Unnamed: 0_level_0,barcodes,adt_qc_flag,adt_umis,batch_id,cell_name,chip_id,hto_barcode,hto_category,n_genes,n_mito_umis,⋯,n_umis,original_barcodes,pbmc_sample_id,pool_id,rna_cell_uuid,seurat_pbmc_type,seurat_pbmc_type_score,umap_1,umap_2,well_id
Unnamed: 0_level_1,<chr>,<chr>,<int>,<chr>,<chr>,<chr>,<chr>,<chr>,<int>,<int>,⋯,<int>,<chr>,<chr>,<chr>,<chr>,<chr>,<dbl>,<dbl>,<dbl>,<chr>
1,970c3f98e40811eba89d42010a19c839,Good,2184,B065,equatorial_wornout_skimmer,B065-P1C1,CTCCTCTGCAATTAC,singlet,1227,306,⋯,2338,AAACCGCGTTTGGGCG,PB00173-02,B065-P1,6041c6b0e40b11ebbdd742010a19c839,CD4 Memory,0.5934867,1.347388,4.8437943,B065-P1C1W1
2,970eb142e40811eba89d42010a19c839,Good,1922,B065,manly_hillocked_cat,B065-P1C1,CTCCTCTGCAATTAC,singlet,1717,257,⋯,3656,AAACGGATCGCTAGCA,PB00173-02,B065-P1,6041cb56e40b11ebbdd742010a19c839,CD4 Memory,0.9915653,-2.247861,-5.5957509,B065-P1C1W1
3,970f7834e40811eba89d42010a19c839,Good,3646,B065,berkelium_botanic_pangolin,B065-P1C1,CTCCTCTGCAATTAC,singlet,1934,180,⋯,3971,AAACGTACAGCAATAA,PB00173-02,B065-P1,6041cc14e40b11ebbdd742010a19c839,CD8 effector,0.5723163,-10.456034,-0.5250534,B065-P1C1W1
4,9713353ce40811eba89d42010a19c839,Good,3182,B065,clearcut_barbarous_tilefish,B065-P1C1,CTCCTCTGCAATTAC,singlet,1975,274,⋯,4622,AAAGCCGCAATATACC,PB00173-02,B065-P1,6041d042e40b11ebbdd742010a19c839,CD4 Memory,0.4698943,-8.026187,-1.8615069,B065-P1C1W1
5,971a68e8e40811eba89d42010a19c839,Good,4279,B065,daring_pricey_barb,B065-P1C1,CTCCTCTGCAATTAC,singlet,1798,271,⋯,3721,AAATCCGGTTAGCATG,PB00173-02,B065-P1,6041d89ee40b11ebbdd742010a19c839,CD8 effector,0.5886705,-8.415179,-1.6606372,B065-P1C1W1
6,971b0bd6e40811eba89d42010a19c839,Good,3075,B065,artycrafty_graceful_robberfly,B065-P1C1,CTCCTCTGCAATTAC,singlet,1954,337,⋯,4382,AAATGCCTCCCTCAAC,PB00173-02,B065-P1,6041d948e40b11ebbdd742010a19c839,CD4 Memory,0.6832154,-1.591888,6.168363,B065-P1C1W1


## Write output file

Write the metadata as a .csv for later use.
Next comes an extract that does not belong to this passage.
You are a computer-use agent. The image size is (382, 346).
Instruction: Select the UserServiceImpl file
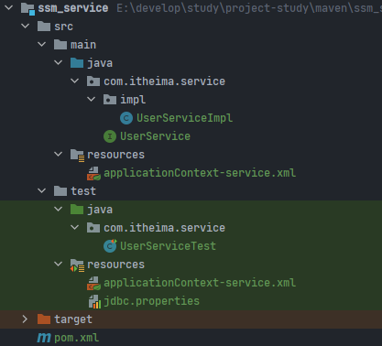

We remove `row.names` and set `quote = FALSE` to simplify the outputs and increase compatibility with other tools.

In [8]:
dir.create("output")

“'output' already exists”


In [9]:
write.csv(
    all_metadata,
    "output/te_rna_adt_cell_metadata.csv",
    row.names = FALSE,
    quote = FALSE
)

## Store results in HISE

Finally, we store the output file in our Collaboration Space for later retrieval and use. We need to provide the UUID for our Collaboration Space (aka `studySpaceId`), as well as a title for this step in our analysis process.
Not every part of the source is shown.